Inaczej byłaby to czarna niewdzięczność dziatwy.
Zdrowe żywienie i prawo w szkole to jedno, a zdrowie tradycji i dobrobyt ocen nauczycielskich – to już bez karmy się nie obejdzie.
Nauczyciele, napiszcie na blogu Panu Chętkowskiemu, jak dziś smakowały Wam w pracy pączki – i te przemycone przez „mrówki” ze strefy wolnego handlu, i te nie będące owocem szkolnego handlu – a wdzięczności uczniowskiej.
Niech Gospodarz, pozbawiony szans na legalne zaopatrzenie, chociaż poliże dolce vita powszechnej rzeczywistości szkolnej przez ekran 😉
Oby smakowało, jak zawsze i ku chwale ewaluacji wyniku edukacyjnego!
🙂
A ja dalej jestem pod wrażeniem do jakiego absurdu doszło z tzw. zdrowym odżywianiem. Taki mały totalitaryzm – nie wolno, bo trzeba jeść to co zdrowe!!! Tylko pojęcie tego co zdrowe się zmienia. Kiedyś niezdrowe były jajka i masło – żryj margarynę. Okazało się, że masło jest zdrowsze. Pączek jest zdrowy ale zjedzony wcześni, bo daje kalorie na cały dzień. Zjedzony wieczorem jest niezdrowy. Zamiast wycofać ze szkół tylko chipsy i popcorn i tym podobne rzeczy to zaczęto robić rewolucję – efekt? Dzieciaki i tak kupują to co potrzebują tylko, że na zewnątrz szkoły. I jeszcze robienie durnych zmian w szkołach średnich – przecież licealiści są na tyle dorośli, ze mogą sami zdecydować czy chcą jeść śmieci i pic kawę czy nie. Paradoks – wszelcy piewcy wolności i demokracji robią wszystko abyśmy mieli zdrowo i radośnie, a komu się to nie podoba to go przymusimy – jak w pewnym filmie – ” ja wiem, że oni nas nie kochają ale my ich będziemy tak długo kochać aż oni nas pokochają. Sęk w tym ,że my potrzebujemy wszystkich i tych co nas kochają i tych co nas nie kochają”
@ totmes
Nie chodzi o kwestię, czy pączek i cokolwiek jest, czy nie jest zdrowe.

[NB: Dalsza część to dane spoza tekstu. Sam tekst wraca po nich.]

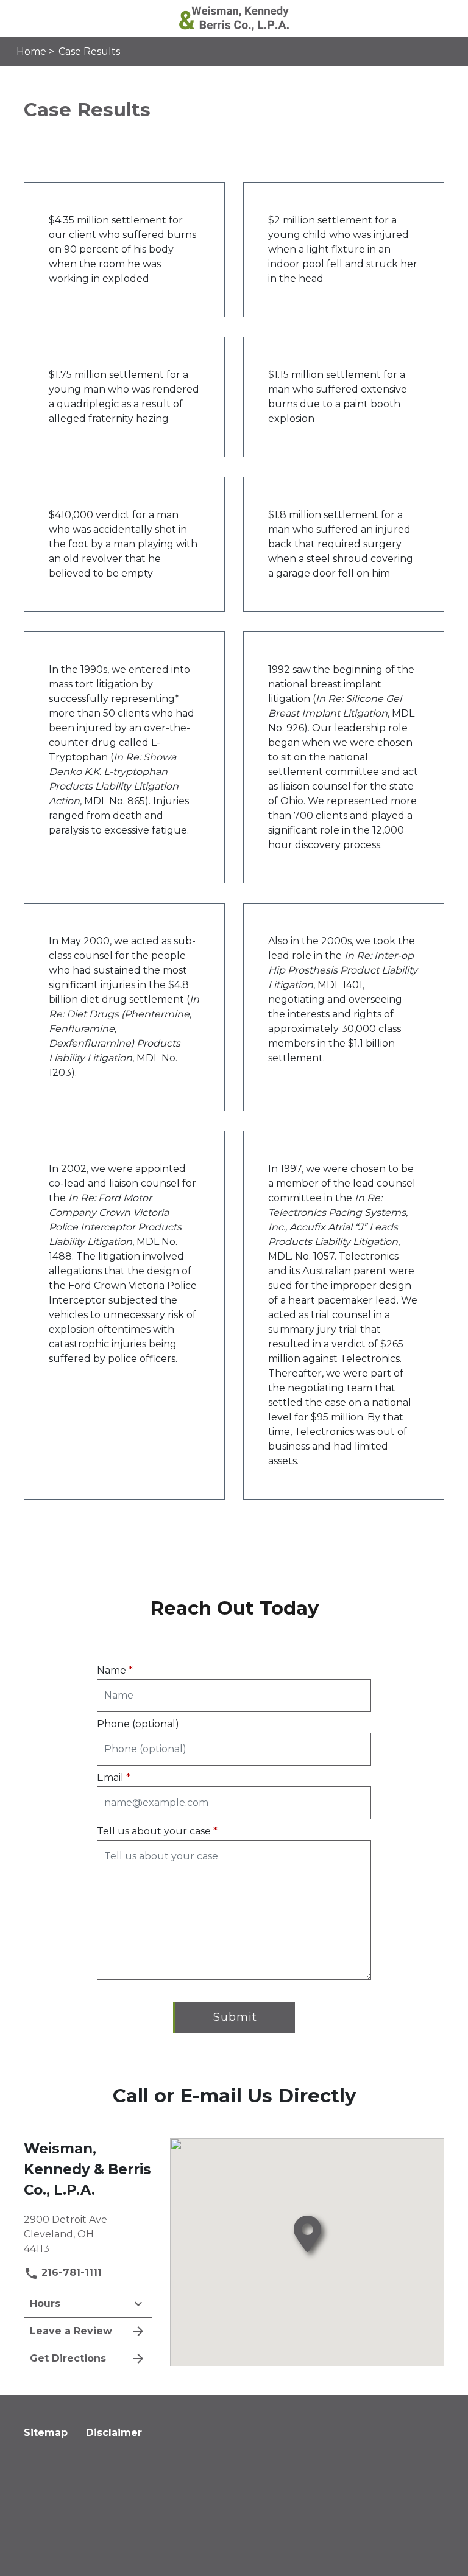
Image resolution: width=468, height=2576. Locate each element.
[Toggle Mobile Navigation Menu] (444, 18)
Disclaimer (114, 2432)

Nie chodzi też nawet o to, czy jeść zdrowo, czy nie i kto ma o tym decydować w odniesieniu do dzieci oraz, biorąc pod uwagę starsze roczniki – młodzież.

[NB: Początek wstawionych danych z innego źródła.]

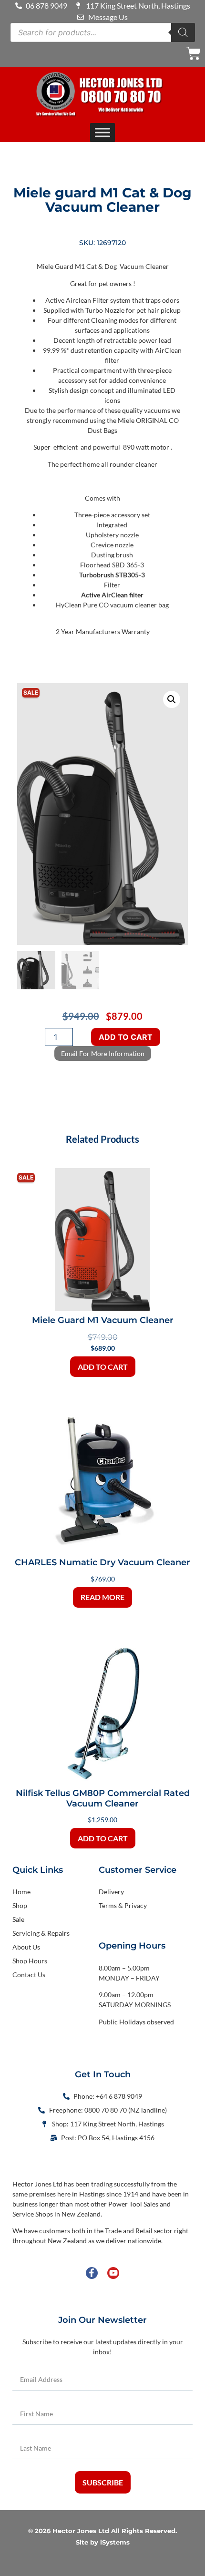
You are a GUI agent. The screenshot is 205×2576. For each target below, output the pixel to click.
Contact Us (28, 1974)
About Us (26, 1947)
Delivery (111, 1892)
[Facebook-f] (92, 2273)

Nie chodzi tym bardziej o to, kto i co można kupować; czy dzieci i rodzice mają prawo i obowiązek decydować na co wydawać pieniądze.
To sa kwestie pochodne, dyskusyjne i merytorycznie niemożliwe do rozstrzygnięcia administracyjnego w demokratycznym i cywilizowanym kraju.
Chodzi tymczasem wyłącznie o to, co można lub nie można sprzedawać. Na przykład w szkole, pod fałszywym pozorem zdrowia.
O tym jest i tylko o tym jest „rozporządzenie” władzy.
Czyli chodzi o wolność, zagwarantowaną konstytucyjnie, którą tym samym w szkole naucza się jako rzecz względną, zależną od widzimisię różnych rozporządzaczy.
Tak pączek, azaliż ewentualnie drożdżówka służy gumnej władzy jako narzędzie zniewolenia i grabieży (za komuny były to chrupiące bułeczki).
O tym jest ta lekcja, dla dorosłych.
–
Tymczasem Gospodarz pączków poza szkołą kupić sobie nie zdołał, dzieci.
To jest lekcja belferbloga – dla was, na osłodę.
Bo „nie ma takiej, dzieci, rury, której nie dałoby się odetkać.”
Pomyślnych zaliczeń.
🙂
Pączki smażone na spalonym tłuszczu, nastrzykane jakimiś dżemami – w sam raz jedzenie dla prawdziwych Polaków.
„Taki mały totalitaryzm – nie wolno, bo trzeba jeść to co zdrowe!!!”
„To sa kwestie pochodne, dyskusyjne i merytorycznie niemożliwe do rozstrzygnięcia administracyjnego w demokratycznym i cywilizowanym kraju.”
Ja, natürlich….
**http://www.thepoliticalinsider.com/families-outraged-see-michelle-obama-approved-school-lunches-yuck/
**http://thehill.com/blogs/congress-blog/the-administration/253931-should-congress-trash-michelle-obamas-lunch-program
Edukacja przede wszystkim panie Belfer, edukacja.
Zmniejszenie spożytych kalorii a w szczególności pustych kalorii wydłuża życie muszkom, myszkom i małpkom więc najprawdopodobniej ludziom też.
Wprowadzanie nakazów i zakazów bez edukacji niczego dobrego nie zrobi.
W nawale telewizyjnych reklam śmieciowego jedzenia i śmieciowych niby leków z pewnością wygra z godziną lekcyjną zdrowego żywienia.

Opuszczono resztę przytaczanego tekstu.